With the big 3 Hadoop vendors – ClouderaHortonworks and MapR - each providing their own Hadoop sandbox virtual machines (VMs), trying out Hadoop today has become extremely easy. For a developer, it is extremely useful to download and get started with one of these VMs and try out Hadoop to practice data science right away.

However, with the core Apache Hadoop, these vendors package their own software into their distributions, mostly for the orchestration and management, which can be a pain due to the multiple scattered open-source projects within the Hadoop ecosystem. e.g. Hortonworks includes the open-source Ambari while Cloudera includes its own Cloudera Manager for orchestrating Hadoop installations and managing multi-node clusters.

Moreover, most of these distributions require today a 64-bit machine and sometimes a high-amount of memory (for a laptop). e.g. running Cloudera Manager with a full-blown Cloudera Hadoop Distribution (CDH) 5.x requires at least 10GB RAM. For a developer with a laptop, RAM is always at a premium, hence it may seem easier to try out the vanilla Apache Hadoop downloads for installations. The documentation for Hadoop for installing a single-node cluster, and even a multi-node cluster is much improved nowadays, but with the hassles of downloading the distributions and setting up SSH, it can easily take up a long-time to effectively set up a useful multi-node cluster. The overhead of setting up and running multiple VMs can also be a challenge. 

This is where using a tool like Vagrant can be very useful. Vagrant uses an easy configurable workflow for automation of development environment setups.
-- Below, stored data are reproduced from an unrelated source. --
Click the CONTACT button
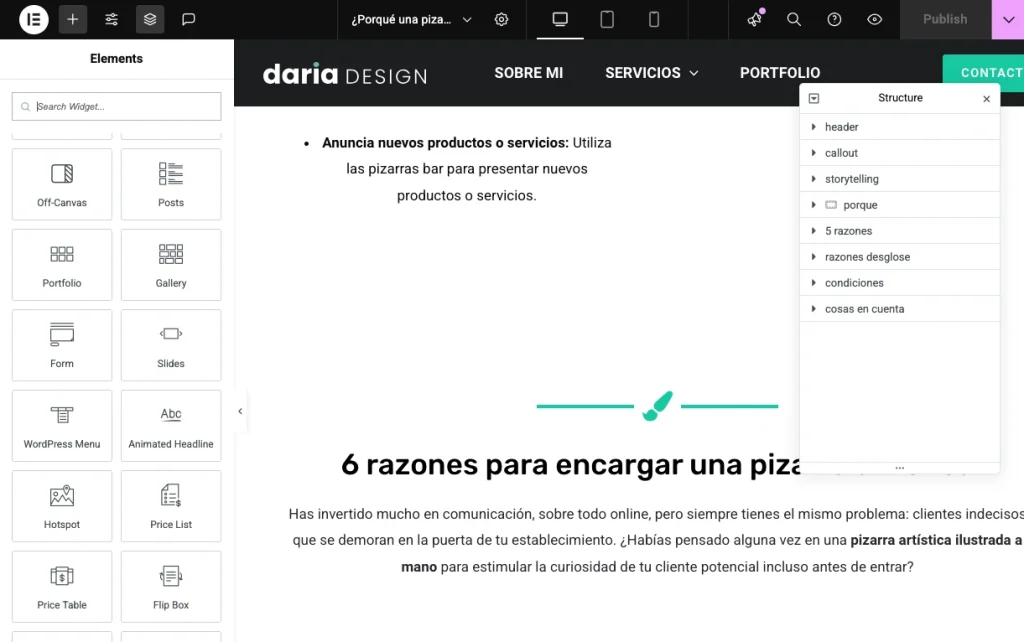The width and height of the screenshot is (1024, 642). coord(994,72)
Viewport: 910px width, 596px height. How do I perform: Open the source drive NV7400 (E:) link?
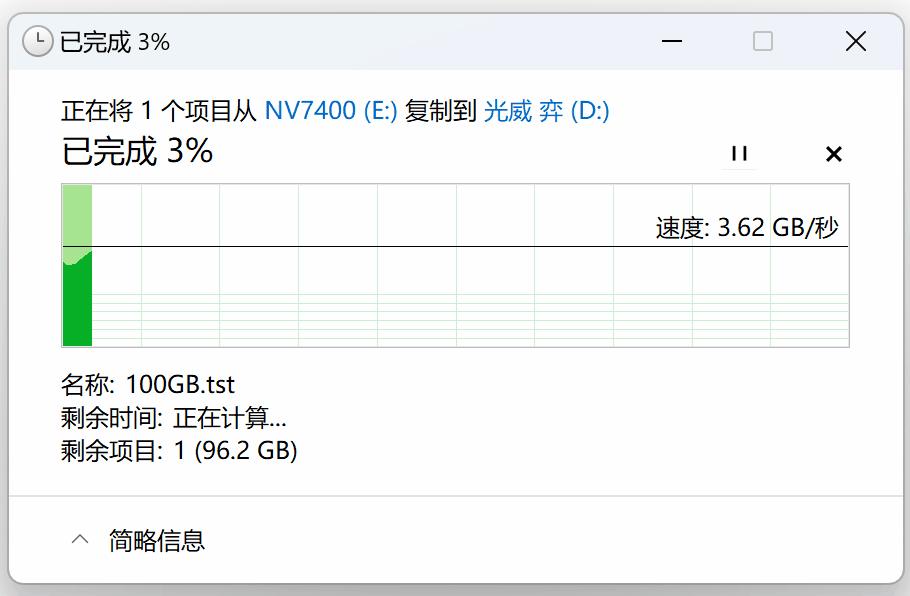tap(331, 111)
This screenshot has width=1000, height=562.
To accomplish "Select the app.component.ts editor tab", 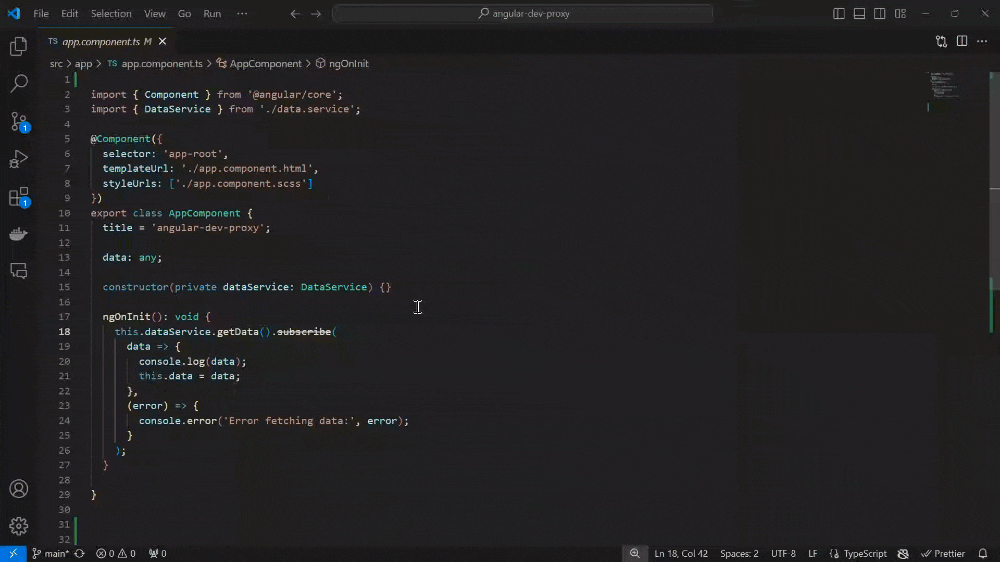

With simple commands like vagrant up and a single file  to describe the type of machine you want, the software which needs to be installed and the way the machine can be accessed, configuring and setting up multiple VMs for a cluster is extremely easy. A list of available configurations for development boxes can be accessed at vagrantbox.es.

For this project, I tried adapting Jee Vang's excellent Vagrant project to allow for 32-bit machines and updated versions of Hadoop and Spark. Following is a list of simple steps to get started with a multi-node cluster with Hadoop and Spark in minutes.

  1. Download and install the pre-requisites: Virtualbox and Vagrant.
  2. Run vagrant box add command with the link for the desired vagrant development box configuration.
  3. Download Hadoop, Spark and Java to local for speeding up installation. Alternatively, you could specify the remote URLs for downloading these software during installation.
  4. Run vagrant up to setup your development environment.
  5. Run vagrant ssh to access the environment and perform post-provisioning tasks like starting up Hadoop and Spark daemons.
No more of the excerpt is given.